Wallon (1979) acredita que o ato imitativo surge da atividade postural e distingue uma imitação espontânea e uma imitação inteligente. Na primeira, o modelo não se impõe como algo exterior ao sujeito, apesar de ter surgido sob a forma de percepção, parece-lhe íntimo e o impede ao ato imitativo que complementa e restabelece um acordo psicomotor. Na segunda, o ato imitativo distingue-se do modelo: o sujeito decide por imitar ou não algo sentido como exterior a si próprio. A passagem da primeira para a segunda é, porém, um processo lento e complexo. A imitação inteligente tende a estabelecer uma dissociação entre o que é percebido, desejado ou imaginado e o que é efetuado. Essa oposição propicia o plano da representação A representação seria, segundo ele, o resultado da duplicação do real, ou seja, o desdobramento do plano do sensível e do concreto em um equivalente, formado de imagens, de símbolos e de idéias.

Mas, de que maneira o ato imitativo contribui para a construção da representação? Como se dá o desdobramento?

Seguindo a interpretação walloniana, entende-se o processo de imitação como um estado de fusão e diferenciação entre o sujeito e o modelo. E este modelo é, a princípio, o outro.

A criança observa ativamente os outros que a atraem, há uma tendência de se unir a eles numa espécie de participação efetiva. Daí se formam os ingredientes básicos do processo imitativo: uma constelação perceptivo-motriz ou uma plasticidade perceptivo-postural. Estes ingredientes se constituem em uma espécie de modelo íntimo, agrupando impressões diversas e esparsas no tempo, numa fórmula global. Esta fórmula, em seguida, tende a transformar-se, a efetivar-se no meio físico, em termos sucessivos, para compor o desenrolar do ato imitativo. Aparentemente, não existe problema nesta transformação se se conceber que a ordem dos gestos está implicada no esquema do registro dos mesmos. Mas não é bem assim que se interpreta o modelo: ele é concebido como um conjunto, como algo organizado que corresponde a uma impressão global. Visto desde modo, constituise num problema o fato de esmiuçá-lo em seus termos sucessivos. O êxito de uma imitação é conseguido quando os gestos se articulam com uma topografia e um momento, integrados na realização da totalidade.

Começa, então, a oposição ao modelo: a efetivação dos gestos exige comparação e toda comparação exige desdobramento. Mesmo a imitação imediata, na presença do modelo, implica a confrontação dos termos sucessivos atuais com o seu protótipo, apreendido na totalidade do modelo. O trabalho deve ser dividido entre a execução e o controle do ato. Destaca-se deste trabalho a noção de semelhança.

Para se indicar uma semelhança e não apenas reconhecê-la, parece existir uma figuração que poderia ser considerada uma representação prévia.
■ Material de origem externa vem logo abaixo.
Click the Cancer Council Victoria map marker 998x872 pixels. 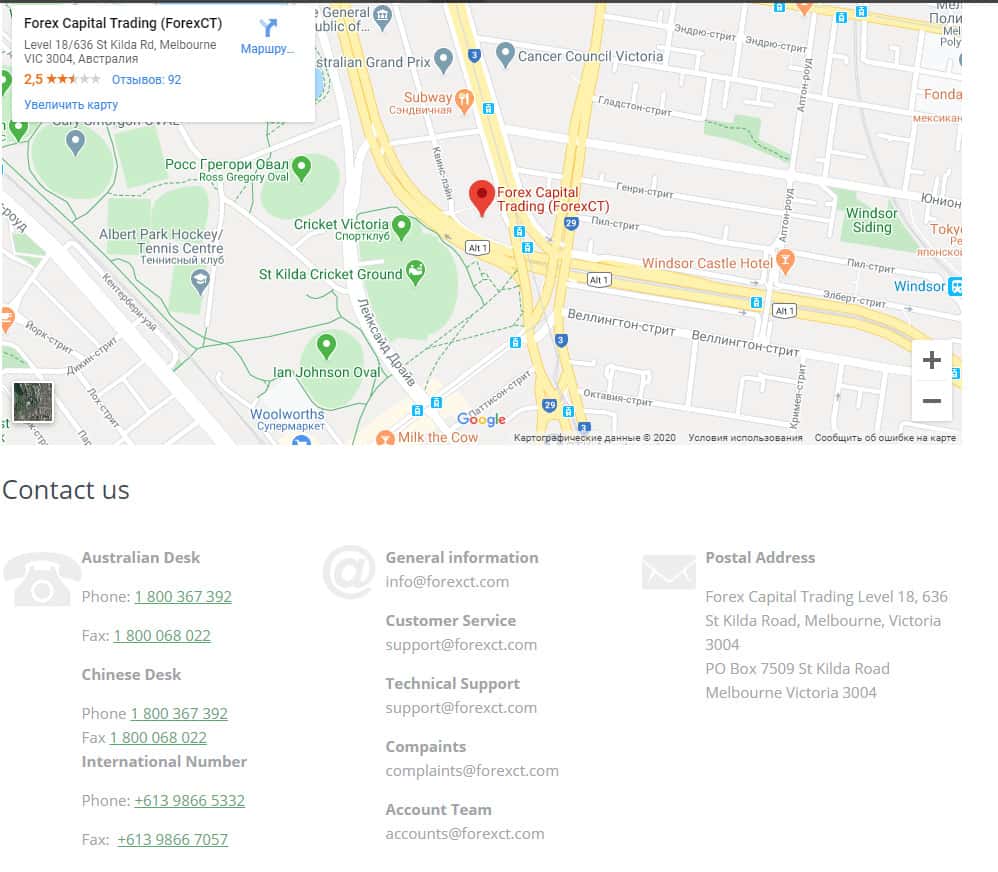click(x=505, y=55)
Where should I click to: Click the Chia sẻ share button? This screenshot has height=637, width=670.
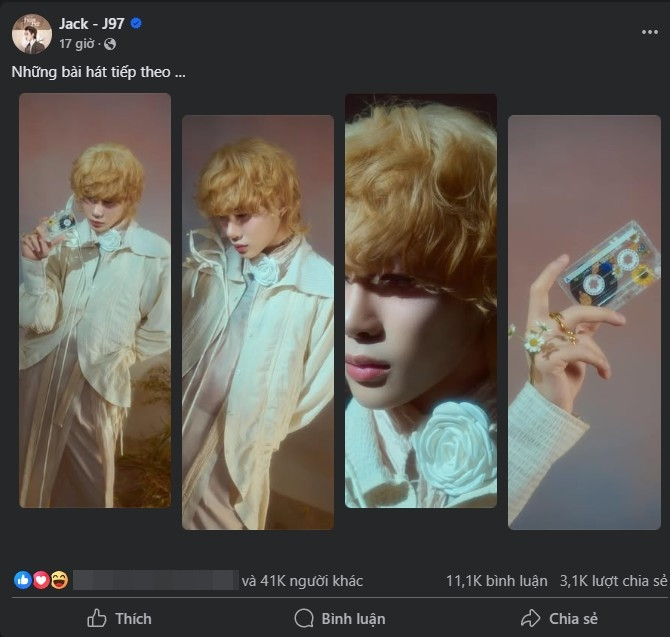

Mas essa figuração pode estar longe, ainda, de satisfazer as condições de representação. Quaisquer circunstâncias de que resultem uma concomitância ou outras afinidades podem parecer autêntica semelhança. Entretanto, é possível se reconhecer aí, um prelúdio de representação.
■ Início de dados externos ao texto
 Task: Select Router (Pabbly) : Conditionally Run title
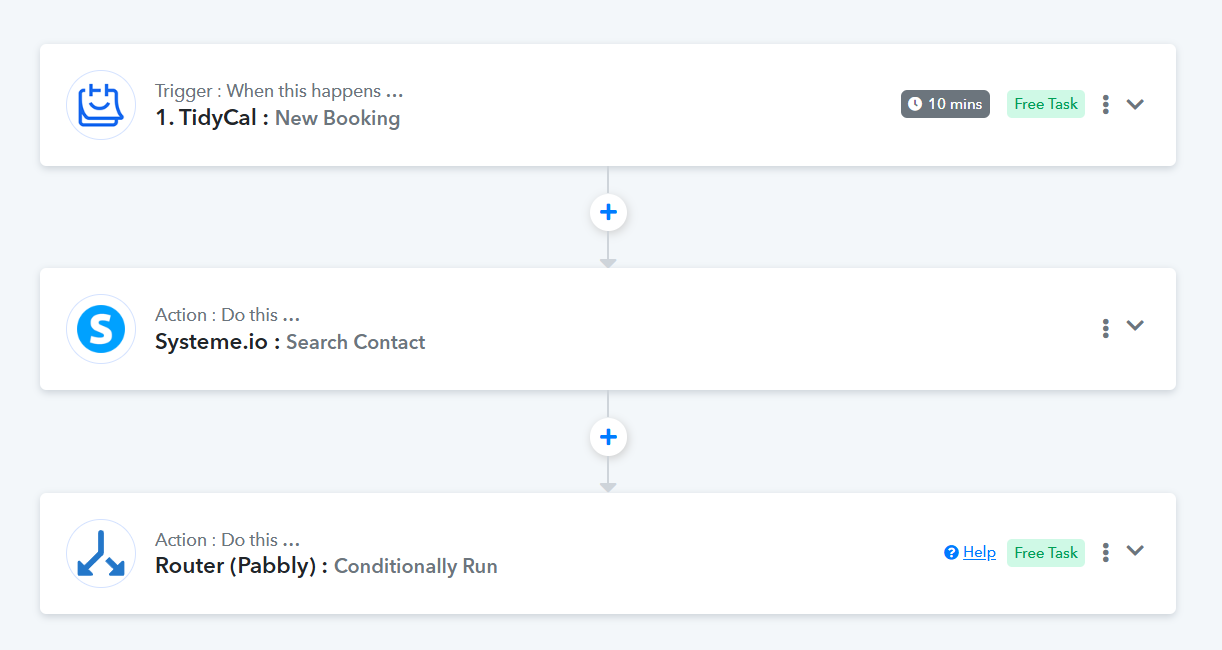(326, 566)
A semelhança é uma qualidade que se desprende dos objetos, das ações e que permite uni-los, apesar de serem distintos sob outros aspectos. Na medida em que permite associá-los, a semelhança é, em potência, categoria. Inicialmente ela é destacada por uma espécie de participação material. Mas é a forma ou outra dimensão que se comunica e que se tornará a qualidade a classificar. Nas analogias, mesmo nas mais simples, são as ações de resultados semelhantes que se convertem numa espécie de poder simbólico.

A similitude dos processos de imitação e de representação induz a se pensar, também, na influência ou participação do primeiro no segundo. É evidente que os dois processos se desenrolam em planos distintos: um no plano motor e o outro no das imagens e dos símbolos. Mas a força da analogia se deve ao fato de os dois processos compartilharem um problema em comum: transformar uma fórmula íntima, resultado de uma condensação de impressões e experiências diversas, em termos sucessivos, logo, devendo ser dimensionada no tempo.

Continuando no mesmo referencial teórico walloniano, o pensamento parece corresponder a um sistema onde as impressões e experiências se delineiam como figuras e unidades de consciência sobre um campo diverso e difuso. Imagens ou idéias, quaisquer que sejam a complexidade de sua realidade, formam um sistema simplificado, apreendido pela consciência de uma só vez, instantaneamente.

O desenvolvimento do pensamento implica ele tomar-se discursivo para subsistir e ser utilizado em outros momentos, com outras realidades. Enquanto isto não acontece, o pensamento permanece dominado por impressões sucessivas sem analisar e diferenciar as relações entre as coisas ou as situações. É um pensamento concreto e sincrético impotente para se decompor em partes que possam ser articuladas e reorganizadas de outra forma e assim possam corresponder a outras experiências . Falta ao pensamento um campo de representações onde ele possa evoluir (Wallon, 1979; 1986b).

Cada representação, que condensa um conjunto de impressões de um certo momento, tende a delimitar-se pelas relações com outras e se desenvolve por comparações e oposições. A linguagem participa desse processo.

Há uma suposta similaridade entre mecanismos inerentes à imitação e à representação: ambas são a redução de impressões mais ou menos esparsas em uma fórmula global e como que atemporal; a ambas cabe transformarem-se em termos sucessivos, ou seja, no ato imitativo e no pensamento discursivo, respectivamente, implicando, por conseguinte, o aspecto temporal; a linguagem é, portanto, constitutiva do pensamento. Sendo de origem social, ela introduz na consciência os quadros de conversões que possibilitam traduzir as representações em termos compartilháveis com o outro.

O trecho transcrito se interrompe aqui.